#### Supplied material ####

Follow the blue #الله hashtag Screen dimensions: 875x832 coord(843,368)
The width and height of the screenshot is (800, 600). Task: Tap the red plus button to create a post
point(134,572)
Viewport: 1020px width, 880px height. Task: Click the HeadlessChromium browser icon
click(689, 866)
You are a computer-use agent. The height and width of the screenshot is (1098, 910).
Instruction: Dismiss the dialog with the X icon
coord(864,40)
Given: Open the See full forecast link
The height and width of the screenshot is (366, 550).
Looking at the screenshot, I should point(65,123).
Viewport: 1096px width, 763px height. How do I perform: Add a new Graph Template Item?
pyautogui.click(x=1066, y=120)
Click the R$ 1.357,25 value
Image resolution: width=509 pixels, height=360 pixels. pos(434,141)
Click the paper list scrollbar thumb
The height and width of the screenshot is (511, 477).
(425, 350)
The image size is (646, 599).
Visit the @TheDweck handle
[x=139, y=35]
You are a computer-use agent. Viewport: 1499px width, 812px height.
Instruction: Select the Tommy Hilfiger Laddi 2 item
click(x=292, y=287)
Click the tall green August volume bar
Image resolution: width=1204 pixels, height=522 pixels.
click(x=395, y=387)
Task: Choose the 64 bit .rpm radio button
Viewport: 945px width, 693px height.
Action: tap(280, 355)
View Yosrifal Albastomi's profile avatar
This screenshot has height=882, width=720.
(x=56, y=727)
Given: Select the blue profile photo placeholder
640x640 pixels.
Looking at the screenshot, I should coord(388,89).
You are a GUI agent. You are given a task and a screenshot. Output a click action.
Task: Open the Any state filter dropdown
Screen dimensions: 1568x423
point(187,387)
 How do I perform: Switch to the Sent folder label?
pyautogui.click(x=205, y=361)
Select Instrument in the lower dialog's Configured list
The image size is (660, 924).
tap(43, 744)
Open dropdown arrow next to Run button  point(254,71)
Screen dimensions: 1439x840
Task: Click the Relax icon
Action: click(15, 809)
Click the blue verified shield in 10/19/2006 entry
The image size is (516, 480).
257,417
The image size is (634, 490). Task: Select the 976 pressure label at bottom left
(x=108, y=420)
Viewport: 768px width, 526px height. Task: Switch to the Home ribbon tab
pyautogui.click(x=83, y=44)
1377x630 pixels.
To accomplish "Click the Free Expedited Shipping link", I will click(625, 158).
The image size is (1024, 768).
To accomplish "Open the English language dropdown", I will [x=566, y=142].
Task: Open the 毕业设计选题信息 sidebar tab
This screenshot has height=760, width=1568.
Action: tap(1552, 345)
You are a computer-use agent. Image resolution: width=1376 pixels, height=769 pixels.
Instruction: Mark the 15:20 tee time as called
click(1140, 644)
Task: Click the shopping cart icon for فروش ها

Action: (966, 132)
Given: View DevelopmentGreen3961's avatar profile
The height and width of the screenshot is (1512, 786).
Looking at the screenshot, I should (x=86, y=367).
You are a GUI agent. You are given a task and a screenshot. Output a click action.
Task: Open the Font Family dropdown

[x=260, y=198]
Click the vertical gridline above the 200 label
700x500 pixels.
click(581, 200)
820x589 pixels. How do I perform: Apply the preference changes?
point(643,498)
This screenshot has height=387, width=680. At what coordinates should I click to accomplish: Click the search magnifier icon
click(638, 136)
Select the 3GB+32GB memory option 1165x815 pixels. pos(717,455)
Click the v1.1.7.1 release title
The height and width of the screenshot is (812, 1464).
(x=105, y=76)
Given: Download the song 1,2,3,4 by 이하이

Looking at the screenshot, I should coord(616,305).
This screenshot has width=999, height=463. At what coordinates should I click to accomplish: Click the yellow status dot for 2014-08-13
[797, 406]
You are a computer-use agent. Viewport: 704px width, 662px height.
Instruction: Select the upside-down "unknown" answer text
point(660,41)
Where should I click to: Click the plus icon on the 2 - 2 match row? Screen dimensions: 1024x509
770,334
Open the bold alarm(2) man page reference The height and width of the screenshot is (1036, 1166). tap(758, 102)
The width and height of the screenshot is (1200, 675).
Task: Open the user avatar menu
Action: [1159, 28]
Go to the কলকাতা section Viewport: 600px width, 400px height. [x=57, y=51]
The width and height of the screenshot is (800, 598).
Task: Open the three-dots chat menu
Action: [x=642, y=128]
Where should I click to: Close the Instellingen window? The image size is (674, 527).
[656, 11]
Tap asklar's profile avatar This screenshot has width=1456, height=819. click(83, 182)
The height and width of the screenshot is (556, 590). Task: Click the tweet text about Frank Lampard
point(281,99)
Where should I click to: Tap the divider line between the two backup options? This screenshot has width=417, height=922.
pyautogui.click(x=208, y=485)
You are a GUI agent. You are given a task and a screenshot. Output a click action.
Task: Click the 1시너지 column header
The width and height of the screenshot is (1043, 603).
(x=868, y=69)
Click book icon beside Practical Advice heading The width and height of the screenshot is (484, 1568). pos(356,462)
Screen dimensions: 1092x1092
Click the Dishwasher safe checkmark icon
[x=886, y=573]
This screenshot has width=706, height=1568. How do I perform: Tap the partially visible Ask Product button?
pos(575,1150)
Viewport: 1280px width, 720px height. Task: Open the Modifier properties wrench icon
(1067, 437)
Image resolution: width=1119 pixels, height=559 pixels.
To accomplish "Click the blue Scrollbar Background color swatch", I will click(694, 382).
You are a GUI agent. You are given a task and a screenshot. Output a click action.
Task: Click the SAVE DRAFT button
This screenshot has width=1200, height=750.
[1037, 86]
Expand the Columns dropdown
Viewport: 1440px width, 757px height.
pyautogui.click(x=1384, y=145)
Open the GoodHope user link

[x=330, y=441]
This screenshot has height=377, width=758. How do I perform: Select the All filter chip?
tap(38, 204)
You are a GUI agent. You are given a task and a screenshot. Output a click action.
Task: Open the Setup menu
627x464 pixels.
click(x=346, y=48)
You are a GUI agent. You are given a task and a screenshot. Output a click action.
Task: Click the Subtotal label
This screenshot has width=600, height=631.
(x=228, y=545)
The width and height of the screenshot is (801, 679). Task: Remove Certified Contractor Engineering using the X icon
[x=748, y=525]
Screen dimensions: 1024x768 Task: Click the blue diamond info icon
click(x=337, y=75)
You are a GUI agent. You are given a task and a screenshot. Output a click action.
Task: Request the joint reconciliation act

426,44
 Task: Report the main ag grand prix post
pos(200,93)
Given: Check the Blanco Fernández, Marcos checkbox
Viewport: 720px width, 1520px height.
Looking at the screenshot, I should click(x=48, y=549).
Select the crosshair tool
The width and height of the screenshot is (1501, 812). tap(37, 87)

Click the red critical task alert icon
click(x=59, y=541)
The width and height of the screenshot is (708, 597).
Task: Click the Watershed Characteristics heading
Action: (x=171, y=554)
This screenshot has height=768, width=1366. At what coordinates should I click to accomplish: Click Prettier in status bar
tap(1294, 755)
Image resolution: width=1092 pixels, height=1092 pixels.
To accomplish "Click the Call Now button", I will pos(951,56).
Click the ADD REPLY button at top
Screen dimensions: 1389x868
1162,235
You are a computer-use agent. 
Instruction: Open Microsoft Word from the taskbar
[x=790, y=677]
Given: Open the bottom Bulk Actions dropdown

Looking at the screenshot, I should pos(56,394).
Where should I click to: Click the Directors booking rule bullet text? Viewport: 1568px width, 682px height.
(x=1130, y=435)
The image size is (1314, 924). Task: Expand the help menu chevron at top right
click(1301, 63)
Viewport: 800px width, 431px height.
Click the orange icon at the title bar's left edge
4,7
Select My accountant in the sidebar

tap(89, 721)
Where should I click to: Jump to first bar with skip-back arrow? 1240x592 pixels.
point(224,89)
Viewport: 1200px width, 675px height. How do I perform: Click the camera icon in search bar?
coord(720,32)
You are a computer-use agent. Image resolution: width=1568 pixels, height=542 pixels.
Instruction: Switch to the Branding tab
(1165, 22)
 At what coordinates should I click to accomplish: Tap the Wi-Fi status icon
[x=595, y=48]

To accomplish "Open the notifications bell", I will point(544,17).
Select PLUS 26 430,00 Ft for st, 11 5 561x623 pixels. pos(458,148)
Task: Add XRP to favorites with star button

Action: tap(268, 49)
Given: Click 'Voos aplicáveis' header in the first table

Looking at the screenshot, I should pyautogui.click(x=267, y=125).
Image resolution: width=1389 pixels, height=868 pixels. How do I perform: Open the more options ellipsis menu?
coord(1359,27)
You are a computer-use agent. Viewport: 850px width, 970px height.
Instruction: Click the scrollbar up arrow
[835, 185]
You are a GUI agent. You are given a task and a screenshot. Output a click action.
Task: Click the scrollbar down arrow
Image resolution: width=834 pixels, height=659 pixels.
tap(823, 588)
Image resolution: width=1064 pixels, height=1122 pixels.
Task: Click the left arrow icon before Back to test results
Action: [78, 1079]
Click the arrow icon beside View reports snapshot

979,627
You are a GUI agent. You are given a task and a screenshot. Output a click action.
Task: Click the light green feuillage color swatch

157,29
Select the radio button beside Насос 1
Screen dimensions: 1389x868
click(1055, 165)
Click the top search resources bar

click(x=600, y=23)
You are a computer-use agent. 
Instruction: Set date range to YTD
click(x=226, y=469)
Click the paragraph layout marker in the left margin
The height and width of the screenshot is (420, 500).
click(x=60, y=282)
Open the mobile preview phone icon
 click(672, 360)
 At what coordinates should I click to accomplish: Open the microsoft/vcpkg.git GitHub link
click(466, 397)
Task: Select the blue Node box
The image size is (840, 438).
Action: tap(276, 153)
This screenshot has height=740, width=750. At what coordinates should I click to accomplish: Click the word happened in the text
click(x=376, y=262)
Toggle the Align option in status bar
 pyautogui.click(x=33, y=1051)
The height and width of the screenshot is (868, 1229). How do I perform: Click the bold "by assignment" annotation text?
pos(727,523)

####

◆ What you should do:
Having located the line containing "Image resolution: width=1389", set it down along with every line after it through the end of the data, reproducing each exactly.

◆ Solution for this task:
Image resolution: width=1389 pixels, height=868 pixels. How do I perform: Open the more options ellipsis menu?
coord(1359,27)
You are a computer-use agent. Viewport: 850px width, 970px height.
Instruction: Click the scrollbar up arrow
[835, 185]
You are a GUI agent. You are given a task and a screenshot. Output a click action.
Task: Click the scrollbar down arrow
Image resolution: width=834 pixels, height=659 pixels.
tap(823, 588)
Image resolution: width=1064 pixels, height=1122 pixels.
Task: Click the left arrow icon before Back to test results
Action: [78, 1079]
Click the arrow icon beside View reports snapshot

979,627
You are a GUI agent. You are given a task and a screenshot. Output a click action.
Task: Click the light green feuillage color swatch

157,29
Select the radio button beside Насос 1
Screen dimensions: 1389x868
click(1055, 165)
Click the top search resources bar

click(x=600, y=23)
You are a computer-use agent. 
Instruction: Set date range to YTD
click(x=226, y=469)
Click the paragraph layout marker in the left margin
The height and width of the screenshot is (420, 500).
click(x=60, y=282)
Open the mobile preview phone icon
 click(672, 360)
 At what coordinates should I click to accomplish: Open the microsoft/vcpkg.git GitHub link
click(466, 397)
Task: Select the blue Node box
The image size is (840, 438).
Action: tap(276, 153)
This screenshot has height=740, width=750. At what coordinates should I click to accomplish: Click the word happened in the text
click(x=376, y=262)
Toggle the Align option in status bar
 pyautogui.click(x=33, y=1051)
The height and width of the screenshot is (868, 1229). How do I perform: Click the bold "by assignment" annotation text?
pos(727,523)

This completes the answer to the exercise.